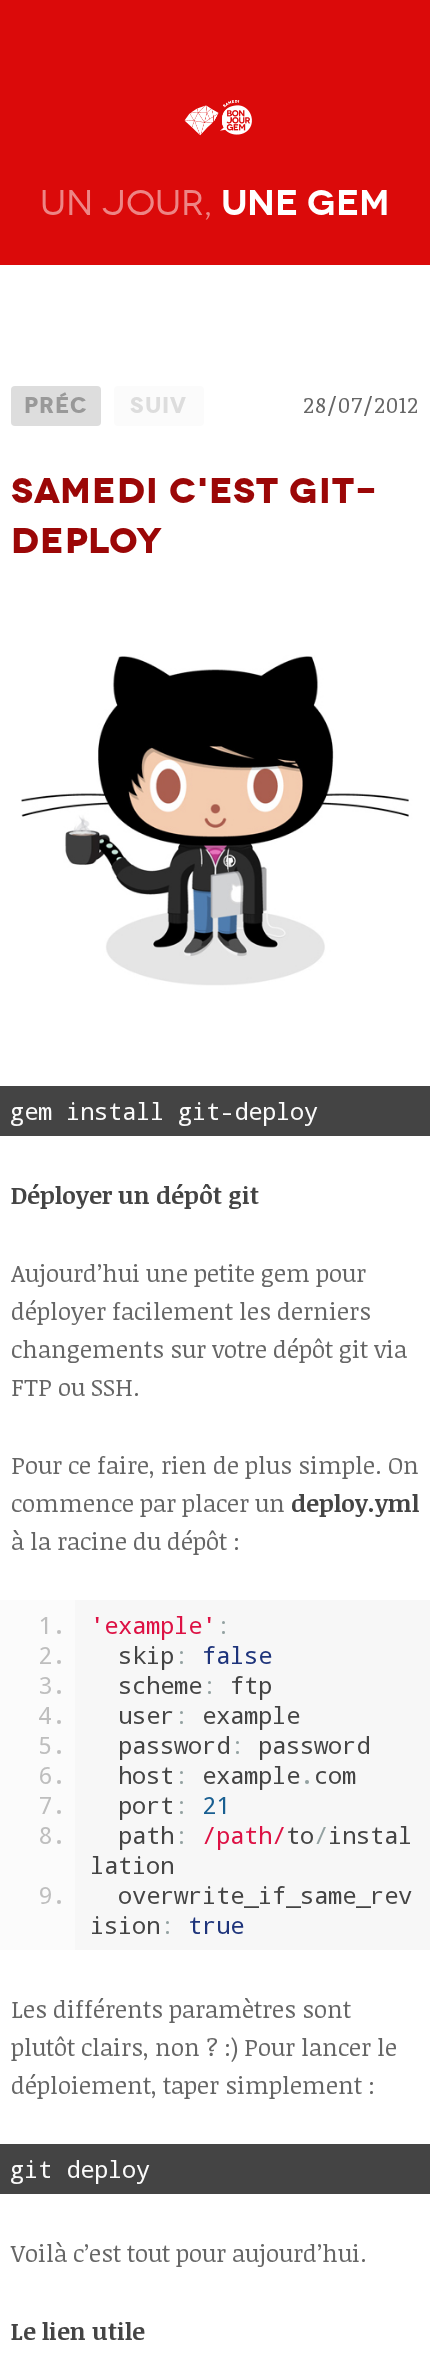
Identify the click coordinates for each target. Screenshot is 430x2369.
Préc (56, 405)
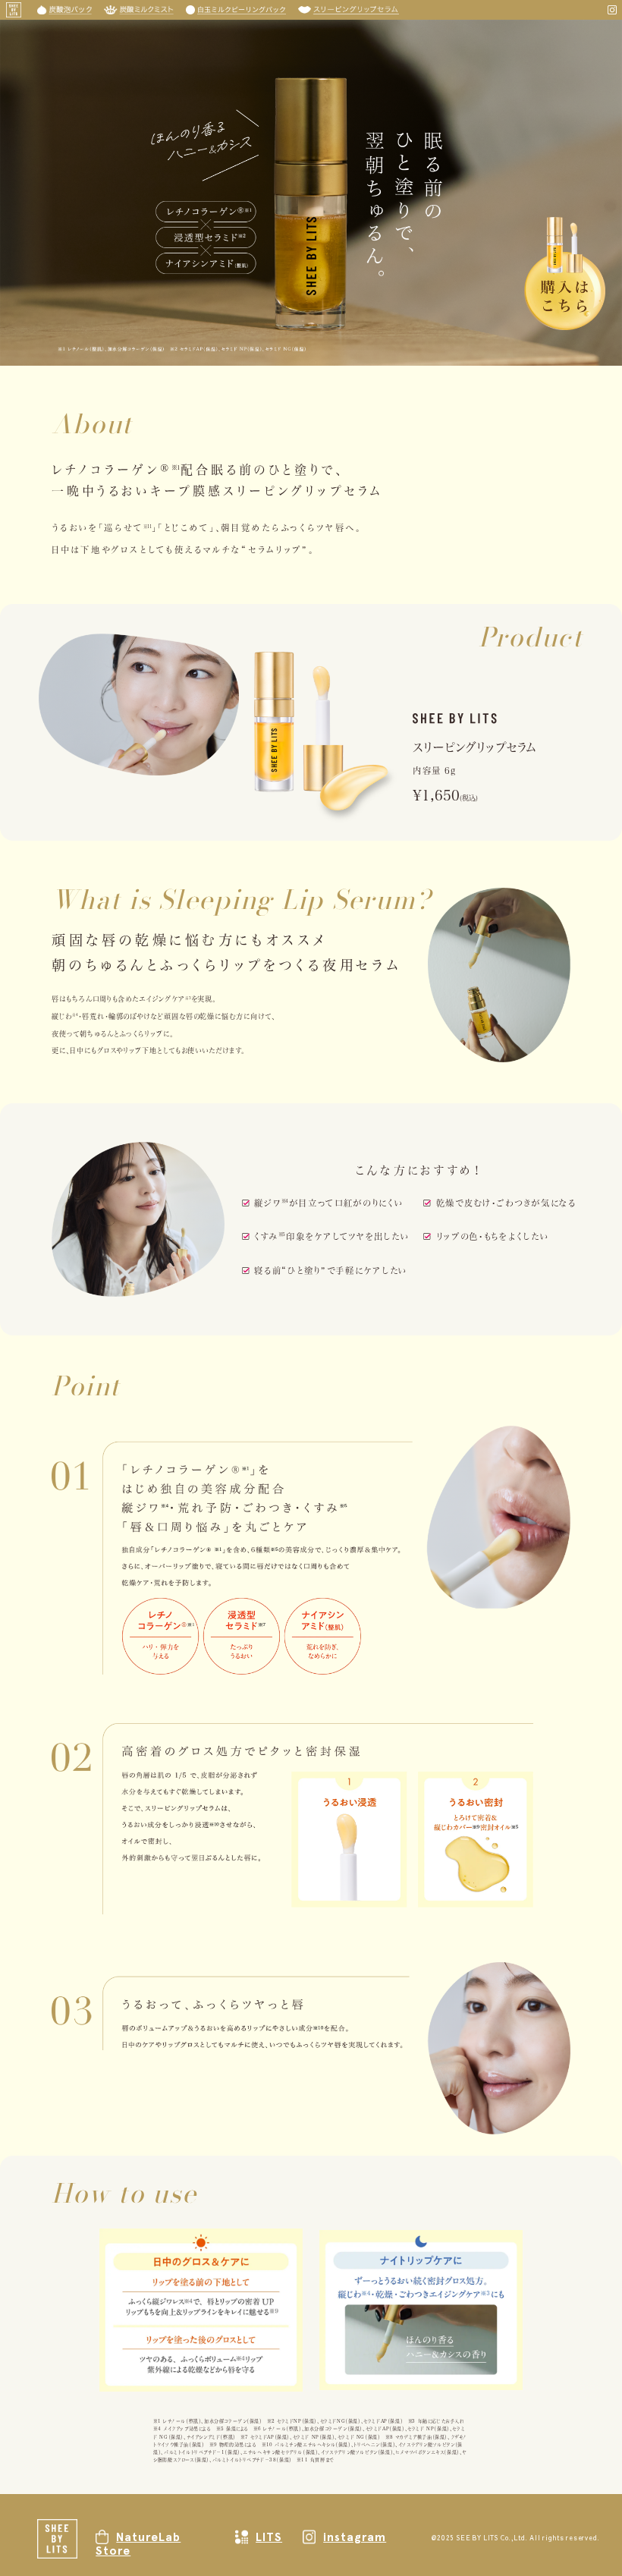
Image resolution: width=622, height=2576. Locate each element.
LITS (269, 2537)
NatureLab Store (138, 2544)
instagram (354, 2537)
□ □ □ □ □
# Directions
Output every line of the records above unchanged, and keep the pictures out.

# Task solution
Identify the click coordinates for each target. Screenshot is 430x2369.
Préc (56, 405)
Image resolution: width=622, height=2576. Locate each element.
LITS (269, 2537)
NatureLab Store (138, 2544)
instagram (354, 2537)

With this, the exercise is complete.